Recorded data:
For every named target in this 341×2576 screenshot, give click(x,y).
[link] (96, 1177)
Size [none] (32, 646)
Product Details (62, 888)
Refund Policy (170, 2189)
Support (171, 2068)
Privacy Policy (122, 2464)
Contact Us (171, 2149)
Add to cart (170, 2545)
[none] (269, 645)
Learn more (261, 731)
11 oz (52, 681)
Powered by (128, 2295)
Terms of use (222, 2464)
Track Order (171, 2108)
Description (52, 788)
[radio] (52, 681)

What is required: Nothing but the lines from the one that contains "Contact Us (171, 2149)" through the end of the listing above should be copied, each exactly as written.

Solved exercise:
Contact Us (171, 2149)
Add to cart (170, 2545)
[none] (269, 645)
Learn more (261, 731)
11 oz (52, 681)
Powered by (128, 2295)
Terms of use (222, 2464)
Track Order (171, 2108)
Description (52, 788)
[radio] (52, 681)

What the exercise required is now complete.